All lines from the one containing "Given: Open XTU Settings wrench icon" down to the final line of the entries below: return them exactly.

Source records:
------------------------------------------------------------
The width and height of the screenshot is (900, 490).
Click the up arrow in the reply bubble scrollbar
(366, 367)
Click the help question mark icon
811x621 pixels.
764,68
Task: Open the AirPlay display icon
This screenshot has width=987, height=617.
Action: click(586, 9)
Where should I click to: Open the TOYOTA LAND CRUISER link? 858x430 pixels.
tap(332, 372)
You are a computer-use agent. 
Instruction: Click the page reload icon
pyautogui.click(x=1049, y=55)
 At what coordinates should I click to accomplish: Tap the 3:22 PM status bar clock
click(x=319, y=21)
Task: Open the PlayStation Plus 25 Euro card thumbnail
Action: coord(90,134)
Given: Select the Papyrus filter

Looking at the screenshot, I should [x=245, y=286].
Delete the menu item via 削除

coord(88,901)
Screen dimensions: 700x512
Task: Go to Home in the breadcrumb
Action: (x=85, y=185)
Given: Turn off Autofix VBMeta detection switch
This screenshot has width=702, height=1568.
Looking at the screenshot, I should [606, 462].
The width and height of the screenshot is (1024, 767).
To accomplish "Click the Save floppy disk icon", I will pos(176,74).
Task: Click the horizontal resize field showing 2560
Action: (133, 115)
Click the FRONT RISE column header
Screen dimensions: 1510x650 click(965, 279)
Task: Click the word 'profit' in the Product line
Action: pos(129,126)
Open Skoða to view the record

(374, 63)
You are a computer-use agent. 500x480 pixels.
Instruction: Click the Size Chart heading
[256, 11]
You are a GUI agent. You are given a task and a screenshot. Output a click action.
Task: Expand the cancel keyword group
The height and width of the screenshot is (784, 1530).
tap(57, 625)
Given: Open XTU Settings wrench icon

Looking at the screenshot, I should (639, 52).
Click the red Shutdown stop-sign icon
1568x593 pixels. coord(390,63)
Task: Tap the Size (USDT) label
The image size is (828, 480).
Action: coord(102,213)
------------------------------------------------------------
▶ **Exercise answer**
Given: Open XTU Settings wrench icon

Looking at the screenshot, I should (639, 52).
Click the red Shutdown stop-sign icon
1568x593 pixels. coord(390,63)
Task: Tap the Size (USDT) label
The image size is (828, 480).
Action: coord(102,213)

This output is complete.